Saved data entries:
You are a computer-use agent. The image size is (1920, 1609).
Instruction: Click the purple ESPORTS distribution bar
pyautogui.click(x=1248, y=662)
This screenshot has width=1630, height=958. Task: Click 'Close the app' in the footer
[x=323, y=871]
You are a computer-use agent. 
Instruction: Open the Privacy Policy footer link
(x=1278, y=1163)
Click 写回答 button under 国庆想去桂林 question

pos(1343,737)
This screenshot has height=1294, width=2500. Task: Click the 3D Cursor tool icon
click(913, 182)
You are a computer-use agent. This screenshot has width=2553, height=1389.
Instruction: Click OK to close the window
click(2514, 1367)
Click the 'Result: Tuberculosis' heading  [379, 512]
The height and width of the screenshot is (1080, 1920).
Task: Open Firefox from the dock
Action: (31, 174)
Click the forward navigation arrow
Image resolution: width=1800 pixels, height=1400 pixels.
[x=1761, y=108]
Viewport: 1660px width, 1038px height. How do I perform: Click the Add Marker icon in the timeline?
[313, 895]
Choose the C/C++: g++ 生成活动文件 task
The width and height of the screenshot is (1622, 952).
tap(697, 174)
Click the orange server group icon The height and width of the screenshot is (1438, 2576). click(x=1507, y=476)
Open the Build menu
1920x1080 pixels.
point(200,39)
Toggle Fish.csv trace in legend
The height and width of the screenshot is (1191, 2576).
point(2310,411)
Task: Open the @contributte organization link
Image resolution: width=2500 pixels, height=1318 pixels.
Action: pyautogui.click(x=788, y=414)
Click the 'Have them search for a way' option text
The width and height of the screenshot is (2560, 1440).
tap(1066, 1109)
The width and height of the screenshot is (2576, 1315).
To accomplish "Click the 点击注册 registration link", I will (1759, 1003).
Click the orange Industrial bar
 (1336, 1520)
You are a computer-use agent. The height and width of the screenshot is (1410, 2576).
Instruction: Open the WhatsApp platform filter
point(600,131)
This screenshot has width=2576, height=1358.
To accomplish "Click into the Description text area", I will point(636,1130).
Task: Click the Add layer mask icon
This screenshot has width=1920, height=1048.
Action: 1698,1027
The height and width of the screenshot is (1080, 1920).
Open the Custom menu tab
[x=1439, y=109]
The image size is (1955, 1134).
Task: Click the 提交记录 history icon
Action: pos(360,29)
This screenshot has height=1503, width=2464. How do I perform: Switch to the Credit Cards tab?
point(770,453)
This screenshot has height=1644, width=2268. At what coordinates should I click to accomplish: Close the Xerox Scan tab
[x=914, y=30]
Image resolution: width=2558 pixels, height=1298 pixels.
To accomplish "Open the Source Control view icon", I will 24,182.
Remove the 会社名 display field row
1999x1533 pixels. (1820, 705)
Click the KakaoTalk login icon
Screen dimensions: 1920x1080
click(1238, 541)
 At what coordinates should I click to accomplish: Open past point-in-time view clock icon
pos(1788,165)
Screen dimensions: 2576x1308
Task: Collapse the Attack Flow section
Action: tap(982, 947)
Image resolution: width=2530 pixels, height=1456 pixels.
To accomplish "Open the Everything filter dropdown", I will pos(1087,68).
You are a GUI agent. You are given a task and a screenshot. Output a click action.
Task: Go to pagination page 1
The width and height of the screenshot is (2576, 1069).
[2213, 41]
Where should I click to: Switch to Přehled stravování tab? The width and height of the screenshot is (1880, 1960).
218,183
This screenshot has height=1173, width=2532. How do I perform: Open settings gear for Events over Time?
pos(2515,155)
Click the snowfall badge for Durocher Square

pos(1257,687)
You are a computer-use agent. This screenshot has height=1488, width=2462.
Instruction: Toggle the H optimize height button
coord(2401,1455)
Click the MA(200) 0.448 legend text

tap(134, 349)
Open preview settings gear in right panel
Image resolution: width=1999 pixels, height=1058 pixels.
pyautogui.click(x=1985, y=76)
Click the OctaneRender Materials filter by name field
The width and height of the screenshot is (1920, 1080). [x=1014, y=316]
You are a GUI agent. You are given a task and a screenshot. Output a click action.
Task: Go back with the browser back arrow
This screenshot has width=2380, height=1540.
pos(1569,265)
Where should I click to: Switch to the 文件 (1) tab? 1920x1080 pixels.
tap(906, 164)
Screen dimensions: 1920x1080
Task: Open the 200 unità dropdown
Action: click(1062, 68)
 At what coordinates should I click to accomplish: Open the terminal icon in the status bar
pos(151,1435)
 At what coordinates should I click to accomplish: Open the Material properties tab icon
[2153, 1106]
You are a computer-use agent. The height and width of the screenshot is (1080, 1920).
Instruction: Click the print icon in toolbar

What you should do: Each line in the data that holds the string "arrow" must be returned.

Final answer:
Click the forward navigation arrow
Task: Go back with the browser back arrow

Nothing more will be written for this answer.